A movement disorder neurologist has to see lots of strange unusual movement phenomena in their practice. Key is to isolate the individual movement fragments and assess their temporal and spatial relationships to make a sense of overall gestalt. Over years, lots of unusual movement phenomena have been reported which do not readily fit into the common types hypo-kinetic and hyper-kinetic movement phenomenologies. Some of these exotic patterns are mentioned below:
The dancing larynx: This has been described as complex arrhythmical movements of the laryngeal cage sometimes associated with tongue and posterior pharyngeal movements and clicking but ‘no uvula movements’. It probably represents a variant of palatal myoclonus/tremor.
The moving ears: These are slow semirhythmic movements of the ear under some voluntary control and often associated with discomfort. They have been reported as a focal dyskinesia. Ear movements may also be seen occasionally as tics, part of palatal tremor, and as a psychogenic disorder.
The Pisa syndrome: This is an axial dystonia characterised by truncal rotation and lateral flexion. It occurs during chronic neuroleptic treatment and has rarely been reported following dopamine agonist use in Parkinson’s disease, multiple system atrophy, and following the use of cholinesterase inhibitors in Alzheimer’s disease. Anticholinergic treatment may be beneficial.
Sandifer syndrome (dyspeptic dystonia): It involves twisting torsion movements of head, neck, and trunk with abnormal postures occurring during feeding and immediately afterwards. This is a childhood disorder caused by gastro-oesophageal reflux with or without hiatus hernia.

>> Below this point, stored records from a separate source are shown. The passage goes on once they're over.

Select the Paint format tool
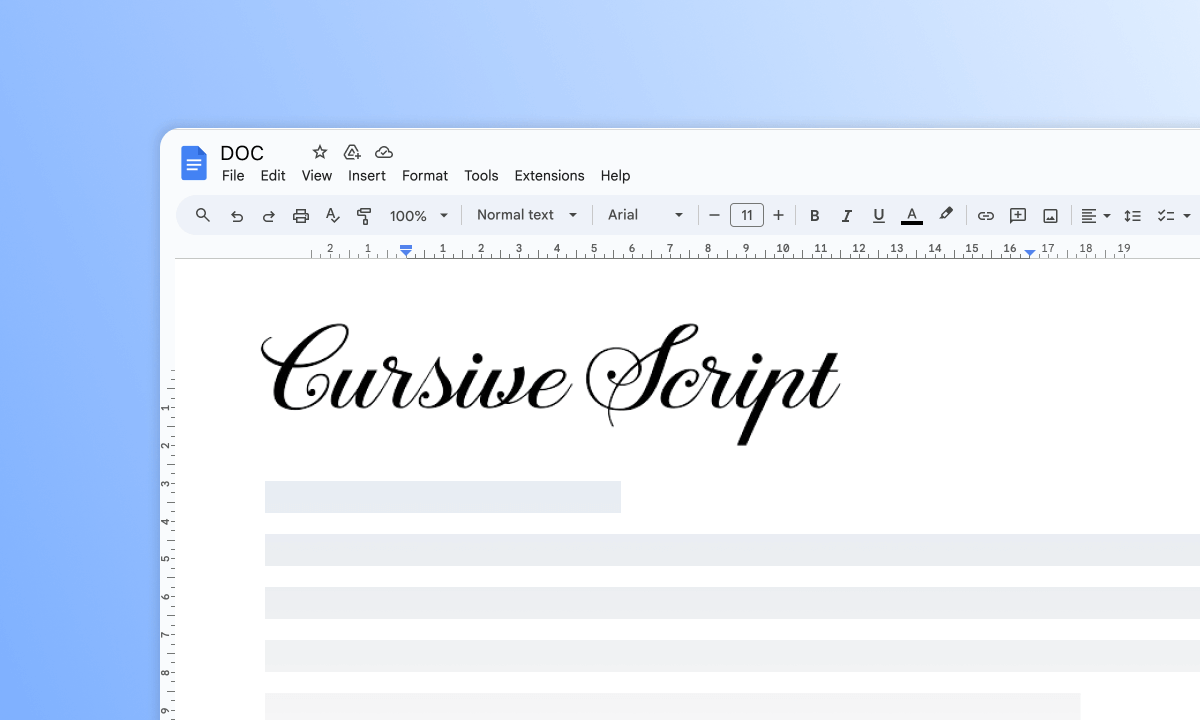 (x=365, y=215)
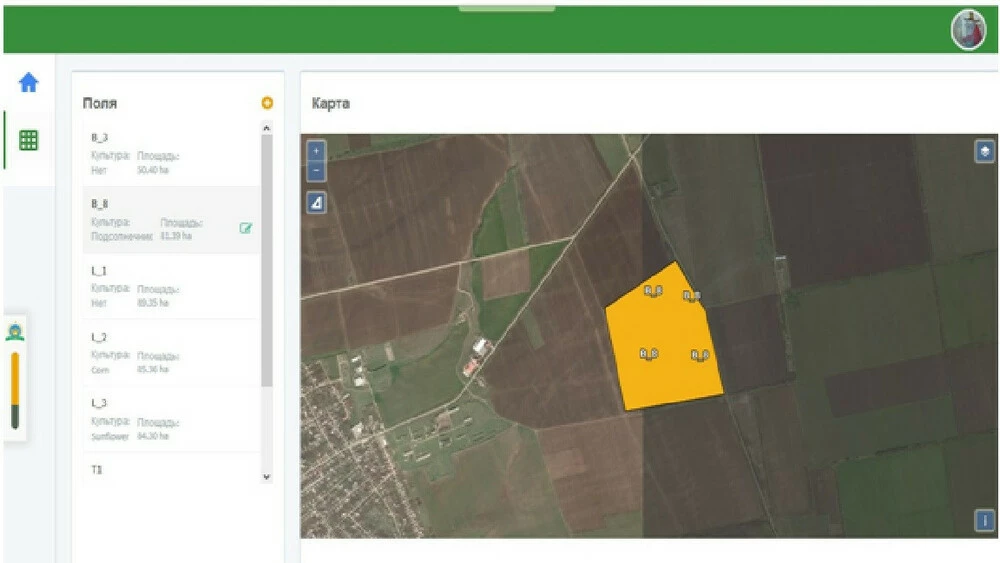
Task: Add a new field with the orange plus
Action: (x=267, y=103)
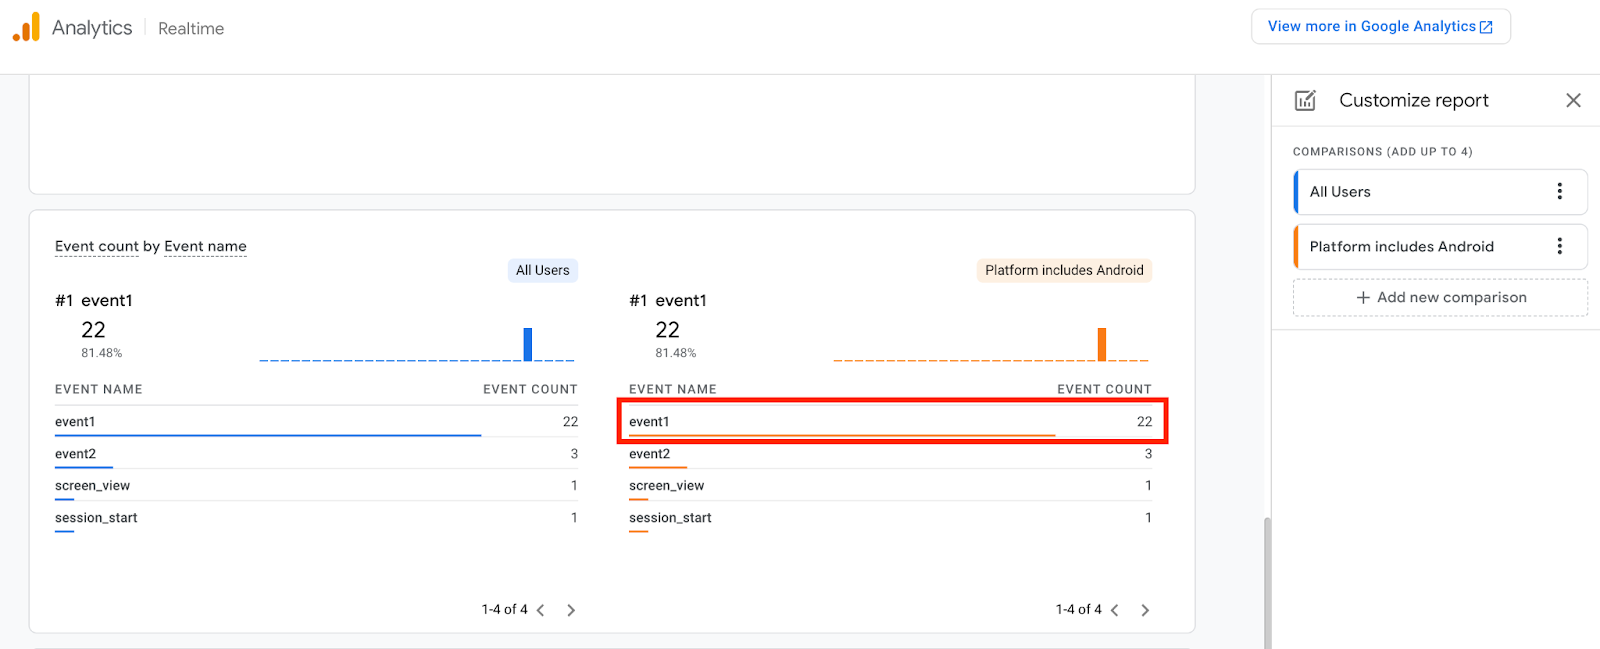The width and height of the screenshot is (1600, 649).
Task: Click the highlighted event1 row in Android table
Action: (x=890, y=422)
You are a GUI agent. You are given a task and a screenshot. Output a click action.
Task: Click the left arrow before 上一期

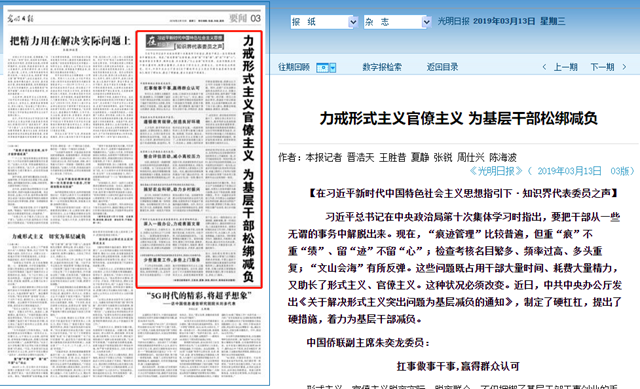[x=544, y=67]
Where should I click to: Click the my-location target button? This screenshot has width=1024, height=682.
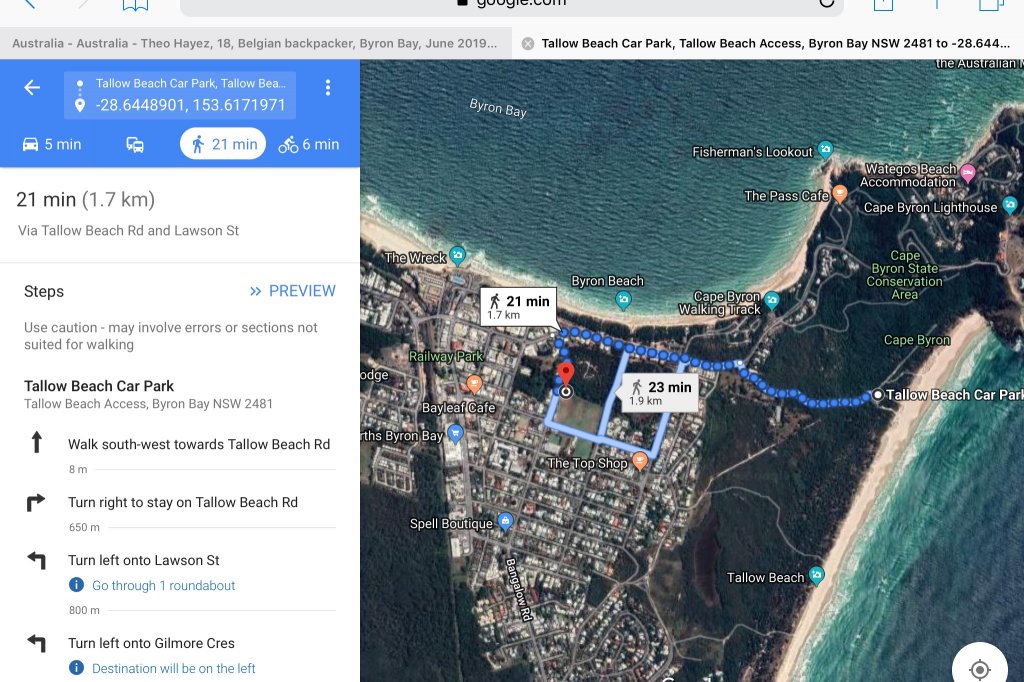coord(979,669)
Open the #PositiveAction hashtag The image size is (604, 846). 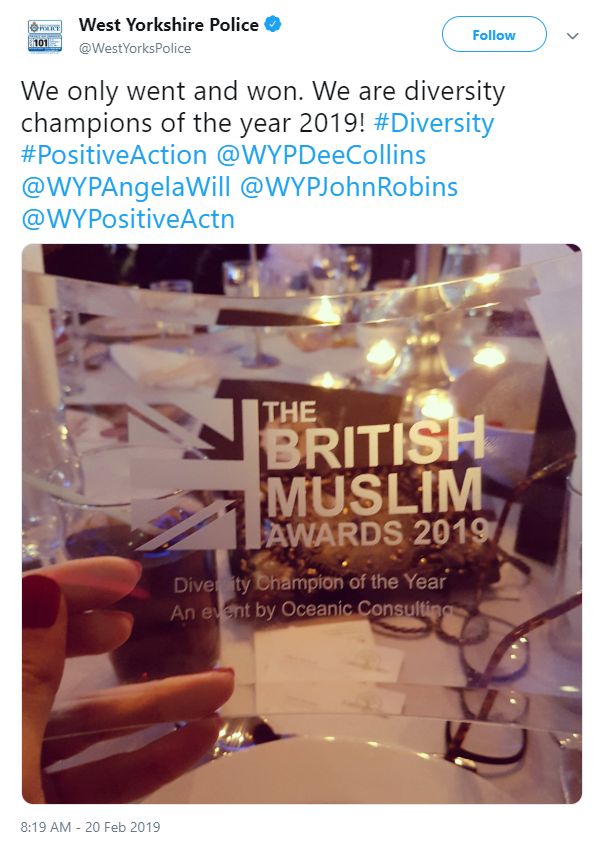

The rabbit syndrome: It is a distinctive perioral tremor most often seen as a complication of neuroleptic treatment but sometimes occurring spontaneously or in association with Parkinson’s disease. It responds well to anticholinergic drugs.
Tonic inverse masticatory activity: This is abnormal contraction of a mouth closing muscle during mouth opening and no activity during mouth closing—resembling hemimasticatory dystonia caused by pontine or cerebellopontine angle structural lesions.
The jumpy stump: This unique phenomena involves jumping of an amputation stump accompanied by lancinating pain. It may be seen transiently in the postoperative period, but there are other cases of tremor, spasms, and jerk with delayed onset and persistence over many years. The abnormal movement can be triggered by voluntary movement and occasionally cutaneous stimuli.
The bobble head doll syndrome: This is childhood onset stereotyped head nodding usually caused by a structural lesion around the third ventricle (cyst or aqueduct stenosis); may be confused with spasmus nutans where head tremors may occur with nystagmus usually starting around 6 months to 1 year of age and resolving spontaneously by the age of 4.
Hereditary chin quivering (geniospasm): This is an autosomal dominant childhood onset disorder (linkage to chromosome 9q) with episodic, usually stress induced, trembling of the chin with a frequency of 8–10 Hz; responds well to local mentalis botulinus toxin injections.
Belly dancers dyskinesias: These are undulating rhythmical movements of the abdominal wall causing distressing circular rotatory umbilical motion. Most reported cases follow in the wake of a laparotomy and pain may be associated. Diaphragmatic flutter should be excluded.
Camptocormia: This is extreme flexion of the thoracolumbar spine which increases with walking and disappears in the recumbent position. Rarely this may be the most prominent and disabling feature of Parkinson’s disease and seems to have no clear association with drug treatment. It may be a form of axial flexion dystonia.